By Robert Weiner and Charles Rutledge

The release of the 2025 Social Security and Medicare Boards of Trustees report has rekindled fears of Social Security going bankrupt. Although these fears have sparked some legitimate discussions about how to fix the program's funding, the fact is that neither this report nor any other honest assessment has found that Social Security is going bankrupt. Instead, the report found that the Old-Age and Survivors Insurance (OASI) trust fund would only be able to pay out 77% of promised benefits starting in 2033.

Yet the actual contents of such reports haven't stopped the Republicans (and an increasing number of Democrats) from spending the past two decades fear mongering about the imminent collapse of Social Security. Since Bush proposed his plan to cut and partially privatize Social Security in 2004, Republican leadership has used the rhetoric of 'crisis' and 'bankruptcy' to justify cuts.

President Trump, for his part, has decided that the best way to address the problems facing Social Security is to make the largest cut to Social Security Administration staff in history. Trump's planned cuts include the loss of 12% of SSA workers, hollowing out IT and hiring departments, and leaving some local offices with less than half their operating staff. By debilitating SSA offices, the Republicans have found a way to effectively dismantle Social Security without technically reducing benefits. However, the damage of these cuts will not fall evenly on all parts of the country. Rural communities depend more on local SSA offices, meaning residents of highly rural states like Vermont will face even greater challenges accessing benefits.

Worse still, the recent passage of the One Big Beautiful Bill will make Social Security lose money even faster. Despite how much Congressional Republicans talk about financial responsibility and cutting waste, their new budget will burn through the $2.7 trillion OASI trust fund in only seven years. Congress's reckless budgeting will hurt citizens of every state, but will be especially harmful to Vermont, whose population of seniors is growing at the second fastest rate of any state in America.
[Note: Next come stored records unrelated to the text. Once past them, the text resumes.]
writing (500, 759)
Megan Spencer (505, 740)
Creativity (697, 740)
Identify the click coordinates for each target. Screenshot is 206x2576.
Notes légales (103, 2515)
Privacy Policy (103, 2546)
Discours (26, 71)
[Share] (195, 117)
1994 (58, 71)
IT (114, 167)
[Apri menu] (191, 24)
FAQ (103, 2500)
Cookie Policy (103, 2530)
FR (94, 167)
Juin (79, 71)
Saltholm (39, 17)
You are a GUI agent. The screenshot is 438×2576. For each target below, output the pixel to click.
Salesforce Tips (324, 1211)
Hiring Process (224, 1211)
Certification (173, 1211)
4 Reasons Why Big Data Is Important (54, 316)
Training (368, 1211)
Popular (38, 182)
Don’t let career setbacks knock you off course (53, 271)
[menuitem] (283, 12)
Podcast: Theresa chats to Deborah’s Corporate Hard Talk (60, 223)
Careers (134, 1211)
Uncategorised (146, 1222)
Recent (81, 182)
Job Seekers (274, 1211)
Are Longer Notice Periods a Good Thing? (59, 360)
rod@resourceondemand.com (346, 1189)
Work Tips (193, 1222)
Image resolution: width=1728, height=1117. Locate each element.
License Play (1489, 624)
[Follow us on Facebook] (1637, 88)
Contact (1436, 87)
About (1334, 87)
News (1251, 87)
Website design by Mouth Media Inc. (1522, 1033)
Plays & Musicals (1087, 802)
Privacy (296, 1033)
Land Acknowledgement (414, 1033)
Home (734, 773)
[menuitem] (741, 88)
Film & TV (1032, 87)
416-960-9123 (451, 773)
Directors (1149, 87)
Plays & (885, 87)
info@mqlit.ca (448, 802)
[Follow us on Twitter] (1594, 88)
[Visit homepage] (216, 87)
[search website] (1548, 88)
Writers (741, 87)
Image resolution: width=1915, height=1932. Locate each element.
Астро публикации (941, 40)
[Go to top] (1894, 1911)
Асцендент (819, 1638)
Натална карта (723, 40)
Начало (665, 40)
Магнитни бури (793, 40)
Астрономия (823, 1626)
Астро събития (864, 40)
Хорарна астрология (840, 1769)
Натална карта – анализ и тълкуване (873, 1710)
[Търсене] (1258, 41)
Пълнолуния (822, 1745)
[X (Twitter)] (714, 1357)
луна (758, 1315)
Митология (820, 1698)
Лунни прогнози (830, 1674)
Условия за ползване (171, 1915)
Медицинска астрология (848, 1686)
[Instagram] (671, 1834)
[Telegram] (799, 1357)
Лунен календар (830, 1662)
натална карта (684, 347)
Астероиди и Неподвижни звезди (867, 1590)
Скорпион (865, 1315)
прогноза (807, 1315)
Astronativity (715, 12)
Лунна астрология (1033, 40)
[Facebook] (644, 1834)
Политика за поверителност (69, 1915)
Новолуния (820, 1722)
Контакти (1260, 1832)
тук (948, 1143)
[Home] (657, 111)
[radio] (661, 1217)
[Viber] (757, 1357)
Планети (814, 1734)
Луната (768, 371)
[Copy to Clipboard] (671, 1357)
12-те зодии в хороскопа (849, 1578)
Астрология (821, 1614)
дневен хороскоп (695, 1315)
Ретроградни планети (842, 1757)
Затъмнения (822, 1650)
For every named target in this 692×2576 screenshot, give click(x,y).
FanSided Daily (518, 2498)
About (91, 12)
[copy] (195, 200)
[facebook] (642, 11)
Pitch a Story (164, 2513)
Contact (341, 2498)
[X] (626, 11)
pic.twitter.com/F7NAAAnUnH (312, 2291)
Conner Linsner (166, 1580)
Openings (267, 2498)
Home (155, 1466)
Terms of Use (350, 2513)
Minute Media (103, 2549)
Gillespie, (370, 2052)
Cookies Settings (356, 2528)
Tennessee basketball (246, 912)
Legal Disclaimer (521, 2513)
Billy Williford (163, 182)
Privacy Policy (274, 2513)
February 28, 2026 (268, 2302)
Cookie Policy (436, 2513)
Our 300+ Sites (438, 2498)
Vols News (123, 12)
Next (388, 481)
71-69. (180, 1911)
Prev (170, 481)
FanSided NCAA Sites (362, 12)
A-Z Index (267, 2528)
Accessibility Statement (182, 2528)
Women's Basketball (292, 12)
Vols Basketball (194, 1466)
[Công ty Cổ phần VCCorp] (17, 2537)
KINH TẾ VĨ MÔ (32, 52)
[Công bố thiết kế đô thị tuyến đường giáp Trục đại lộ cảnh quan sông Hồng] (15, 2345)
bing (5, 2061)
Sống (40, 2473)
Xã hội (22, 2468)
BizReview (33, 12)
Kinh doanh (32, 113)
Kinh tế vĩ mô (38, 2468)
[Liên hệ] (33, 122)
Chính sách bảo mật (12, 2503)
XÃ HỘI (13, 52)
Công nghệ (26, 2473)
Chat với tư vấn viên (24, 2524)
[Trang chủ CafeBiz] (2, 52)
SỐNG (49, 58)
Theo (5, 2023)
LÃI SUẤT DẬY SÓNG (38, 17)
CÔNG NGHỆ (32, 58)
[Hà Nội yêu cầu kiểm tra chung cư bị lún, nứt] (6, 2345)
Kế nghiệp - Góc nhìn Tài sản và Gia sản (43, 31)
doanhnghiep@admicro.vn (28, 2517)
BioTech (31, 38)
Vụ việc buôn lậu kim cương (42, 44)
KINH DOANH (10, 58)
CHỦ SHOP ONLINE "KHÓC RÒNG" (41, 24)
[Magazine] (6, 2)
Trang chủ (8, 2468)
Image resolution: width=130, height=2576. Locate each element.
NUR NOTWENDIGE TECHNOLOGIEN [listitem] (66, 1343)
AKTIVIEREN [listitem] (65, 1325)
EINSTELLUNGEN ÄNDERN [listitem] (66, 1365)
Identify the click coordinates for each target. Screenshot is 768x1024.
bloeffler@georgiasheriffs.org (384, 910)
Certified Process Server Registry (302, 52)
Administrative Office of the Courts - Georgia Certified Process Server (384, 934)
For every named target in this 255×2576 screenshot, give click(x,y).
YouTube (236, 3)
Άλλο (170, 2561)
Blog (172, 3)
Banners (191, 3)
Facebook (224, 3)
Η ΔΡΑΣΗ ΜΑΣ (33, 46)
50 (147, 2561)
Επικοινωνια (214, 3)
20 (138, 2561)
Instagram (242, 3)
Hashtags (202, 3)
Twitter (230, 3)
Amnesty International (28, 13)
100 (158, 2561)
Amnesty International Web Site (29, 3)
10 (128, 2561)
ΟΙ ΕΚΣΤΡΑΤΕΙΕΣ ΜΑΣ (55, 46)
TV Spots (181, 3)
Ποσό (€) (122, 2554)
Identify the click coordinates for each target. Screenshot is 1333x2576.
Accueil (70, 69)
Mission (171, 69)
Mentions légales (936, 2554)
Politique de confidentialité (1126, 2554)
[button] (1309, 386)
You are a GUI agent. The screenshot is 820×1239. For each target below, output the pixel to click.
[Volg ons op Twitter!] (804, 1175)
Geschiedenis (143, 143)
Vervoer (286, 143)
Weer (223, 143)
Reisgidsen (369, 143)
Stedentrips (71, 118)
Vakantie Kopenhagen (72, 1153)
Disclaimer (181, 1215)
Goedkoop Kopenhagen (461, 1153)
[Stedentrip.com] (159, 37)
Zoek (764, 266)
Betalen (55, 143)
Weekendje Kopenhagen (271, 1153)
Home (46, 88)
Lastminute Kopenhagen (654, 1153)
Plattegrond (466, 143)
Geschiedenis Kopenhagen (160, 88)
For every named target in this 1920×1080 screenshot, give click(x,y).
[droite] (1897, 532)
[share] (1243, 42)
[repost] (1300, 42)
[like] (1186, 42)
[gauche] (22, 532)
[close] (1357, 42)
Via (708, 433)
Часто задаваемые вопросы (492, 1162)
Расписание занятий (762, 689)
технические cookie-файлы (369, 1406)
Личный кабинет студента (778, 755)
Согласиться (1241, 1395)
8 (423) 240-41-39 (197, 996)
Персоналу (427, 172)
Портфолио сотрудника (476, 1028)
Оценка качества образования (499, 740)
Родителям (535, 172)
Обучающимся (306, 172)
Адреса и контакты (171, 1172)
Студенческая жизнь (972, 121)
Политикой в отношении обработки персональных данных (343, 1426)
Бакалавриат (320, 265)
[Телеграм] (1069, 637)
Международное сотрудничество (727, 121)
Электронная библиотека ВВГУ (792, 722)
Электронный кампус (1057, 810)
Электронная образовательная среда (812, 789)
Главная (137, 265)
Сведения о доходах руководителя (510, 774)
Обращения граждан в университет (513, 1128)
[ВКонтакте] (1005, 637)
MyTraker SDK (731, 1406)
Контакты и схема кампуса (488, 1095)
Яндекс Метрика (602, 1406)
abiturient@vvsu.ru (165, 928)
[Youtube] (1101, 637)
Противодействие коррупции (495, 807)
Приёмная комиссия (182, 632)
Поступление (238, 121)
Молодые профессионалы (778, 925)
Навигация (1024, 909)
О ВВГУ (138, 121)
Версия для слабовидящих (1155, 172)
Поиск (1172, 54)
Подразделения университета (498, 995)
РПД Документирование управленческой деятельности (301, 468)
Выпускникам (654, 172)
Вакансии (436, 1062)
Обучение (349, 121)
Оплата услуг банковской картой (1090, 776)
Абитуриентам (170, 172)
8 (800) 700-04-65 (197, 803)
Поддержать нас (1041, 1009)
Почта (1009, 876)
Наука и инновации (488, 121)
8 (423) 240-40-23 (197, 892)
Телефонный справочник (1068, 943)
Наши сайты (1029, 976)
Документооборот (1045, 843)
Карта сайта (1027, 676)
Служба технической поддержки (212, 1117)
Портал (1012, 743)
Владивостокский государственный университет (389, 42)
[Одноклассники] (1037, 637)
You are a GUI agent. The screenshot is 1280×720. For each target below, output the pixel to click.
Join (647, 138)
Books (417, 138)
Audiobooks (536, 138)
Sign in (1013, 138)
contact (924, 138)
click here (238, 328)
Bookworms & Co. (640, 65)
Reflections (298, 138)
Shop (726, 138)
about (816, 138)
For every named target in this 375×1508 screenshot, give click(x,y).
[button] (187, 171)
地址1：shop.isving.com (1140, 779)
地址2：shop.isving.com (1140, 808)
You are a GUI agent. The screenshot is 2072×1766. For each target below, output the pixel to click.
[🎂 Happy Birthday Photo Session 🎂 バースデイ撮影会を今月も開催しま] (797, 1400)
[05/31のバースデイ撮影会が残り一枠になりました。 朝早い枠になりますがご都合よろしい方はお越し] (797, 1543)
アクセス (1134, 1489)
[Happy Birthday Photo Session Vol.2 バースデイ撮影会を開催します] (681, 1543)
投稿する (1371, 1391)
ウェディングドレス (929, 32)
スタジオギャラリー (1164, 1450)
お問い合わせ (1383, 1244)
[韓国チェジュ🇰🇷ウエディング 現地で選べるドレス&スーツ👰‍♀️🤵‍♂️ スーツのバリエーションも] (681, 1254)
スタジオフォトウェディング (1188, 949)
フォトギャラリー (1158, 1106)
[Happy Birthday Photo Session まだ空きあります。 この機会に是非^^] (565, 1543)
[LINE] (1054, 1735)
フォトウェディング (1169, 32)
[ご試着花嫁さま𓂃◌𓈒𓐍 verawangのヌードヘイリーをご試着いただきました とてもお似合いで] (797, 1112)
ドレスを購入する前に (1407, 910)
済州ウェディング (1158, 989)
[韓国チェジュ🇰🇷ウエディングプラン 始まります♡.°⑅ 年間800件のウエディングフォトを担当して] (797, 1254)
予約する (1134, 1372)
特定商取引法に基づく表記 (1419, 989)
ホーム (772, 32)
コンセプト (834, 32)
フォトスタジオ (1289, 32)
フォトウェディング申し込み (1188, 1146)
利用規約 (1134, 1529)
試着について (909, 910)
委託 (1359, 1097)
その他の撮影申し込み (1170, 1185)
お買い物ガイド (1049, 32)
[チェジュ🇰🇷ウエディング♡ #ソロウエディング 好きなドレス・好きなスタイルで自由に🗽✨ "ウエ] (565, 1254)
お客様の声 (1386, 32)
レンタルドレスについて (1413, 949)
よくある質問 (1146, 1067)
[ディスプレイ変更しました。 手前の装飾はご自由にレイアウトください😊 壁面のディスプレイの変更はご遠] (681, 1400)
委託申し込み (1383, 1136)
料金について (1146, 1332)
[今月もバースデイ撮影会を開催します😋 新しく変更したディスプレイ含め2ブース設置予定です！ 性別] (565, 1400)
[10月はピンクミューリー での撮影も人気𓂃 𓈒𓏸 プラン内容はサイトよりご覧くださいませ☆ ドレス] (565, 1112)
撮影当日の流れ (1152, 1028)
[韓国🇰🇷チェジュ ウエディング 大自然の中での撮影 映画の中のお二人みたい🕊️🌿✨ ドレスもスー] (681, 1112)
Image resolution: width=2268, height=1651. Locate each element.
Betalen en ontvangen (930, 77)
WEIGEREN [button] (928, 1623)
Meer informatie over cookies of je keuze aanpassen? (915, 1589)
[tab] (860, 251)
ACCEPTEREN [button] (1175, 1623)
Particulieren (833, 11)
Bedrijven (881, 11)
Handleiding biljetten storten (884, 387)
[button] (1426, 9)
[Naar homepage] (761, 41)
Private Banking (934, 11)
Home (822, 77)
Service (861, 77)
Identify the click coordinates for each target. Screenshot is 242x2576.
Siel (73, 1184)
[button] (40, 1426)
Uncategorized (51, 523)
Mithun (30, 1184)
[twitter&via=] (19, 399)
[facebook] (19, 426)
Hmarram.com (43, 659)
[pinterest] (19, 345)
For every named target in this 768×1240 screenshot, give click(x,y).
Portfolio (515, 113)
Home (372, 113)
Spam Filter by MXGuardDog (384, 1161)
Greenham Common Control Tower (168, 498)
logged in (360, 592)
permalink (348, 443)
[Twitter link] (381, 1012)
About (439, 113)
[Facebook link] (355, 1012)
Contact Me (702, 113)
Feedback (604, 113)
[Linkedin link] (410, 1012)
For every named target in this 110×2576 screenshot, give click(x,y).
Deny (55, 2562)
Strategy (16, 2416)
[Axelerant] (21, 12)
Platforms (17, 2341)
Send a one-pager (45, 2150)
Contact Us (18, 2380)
As misinformed and ill-intentioned as the Trump administration's attacks on Social Security are, they wouldn't be possible if there weren't a real issue underlying them. As the ratio of Social Security beneficiaries to active workers continues to decrease with declining population growth, beneficiaries will receive a smaller and smaller percentage of their promised benefits. That means the 22 million Americans kept out of poverty by Social Security (including a third of elderly Americans and nearly a million children) will see some of their lifeline gradually dissolve.

The unfortunate truth is that Social Security will eventually be partially in the red, and its trust funds are going to decrease-- it may be some 20% short in about 2033. Cutting costs by reducing benefits is not a reasonable option -- not only because millions depend on benefits to keep them out of poverty, but also because taking benefits from those who have already paid their fair share is little better than theft. Senator Sanders put it well when he said, "at a time when half of older Americans have no retirement savings and 55 percent of seniors are trying to survive on less than $25,000 a year, our job is not to cut Social Security."